What is required
Report each line of the listing that carries the word "Zahlen".

Data records
·····
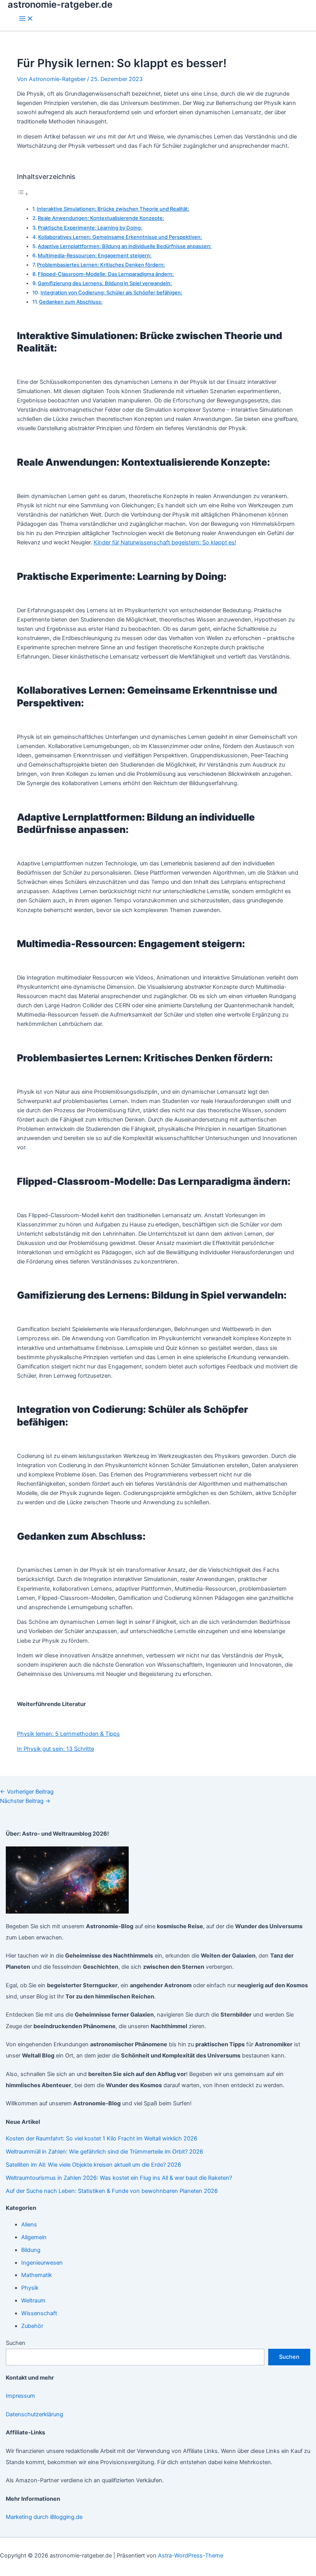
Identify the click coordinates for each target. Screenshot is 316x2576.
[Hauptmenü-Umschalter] (26, 19)
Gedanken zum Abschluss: (71, 302)
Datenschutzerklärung (34, 2414)
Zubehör (32, 2326)
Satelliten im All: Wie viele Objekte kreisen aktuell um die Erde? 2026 (93, 2164)
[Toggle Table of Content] (23, 194)
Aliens (29, 2224)
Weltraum (33, 2300)
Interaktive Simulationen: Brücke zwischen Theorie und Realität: (113, 209)
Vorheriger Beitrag (27, 1791)
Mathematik (36, 2275)
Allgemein (34, 2237)
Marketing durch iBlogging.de (44, 2517)
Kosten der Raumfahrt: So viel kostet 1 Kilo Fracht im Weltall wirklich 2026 (101, 2138)
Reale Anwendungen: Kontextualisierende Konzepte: (101, 218)
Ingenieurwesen (42, 2262)
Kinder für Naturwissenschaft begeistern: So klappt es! (165, 542)
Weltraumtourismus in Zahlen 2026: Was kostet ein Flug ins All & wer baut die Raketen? (119, 2177)
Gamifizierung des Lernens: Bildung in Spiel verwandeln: (105, 283)
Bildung (30, 2250)
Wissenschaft (39, 2313)
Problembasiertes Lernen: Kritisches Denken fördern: (101, 265)
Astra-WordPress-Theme (190, 2555)
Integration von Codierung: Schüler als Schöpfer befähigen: (111, 292)
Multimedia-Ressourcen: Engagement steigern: (94, 255)
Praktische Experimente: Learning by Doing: (90, 228)
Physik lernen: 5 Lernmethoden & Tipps (68, 1733)
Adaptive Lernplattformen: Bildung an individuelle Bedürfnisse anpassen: (125, 246)
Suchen (15, 2343)
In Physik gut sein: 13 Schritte (55, 1748)
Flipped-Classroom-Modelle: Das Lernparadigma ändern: (106, 274)
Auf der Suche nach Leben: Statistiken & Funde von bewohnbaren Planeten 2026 (112, 2190)
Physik (30, 2287)
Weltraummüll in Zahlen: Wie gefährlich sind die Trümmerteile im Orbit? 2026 (104, 2151)
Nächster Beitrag (25, 1800)
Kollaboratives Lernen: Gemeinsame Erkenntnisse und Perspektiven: (120, 237)
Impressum (20, 2395)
·····
Response area
Weltraumtourismus in Zahlen 2026: Was kostet ein Flug ins All & wer baut die Raketen? (119, 2177)
Weltraummüll in Zahlen: Wie gefährlich sind die Trümmerteile im Orbit? 2026 (104, 2151)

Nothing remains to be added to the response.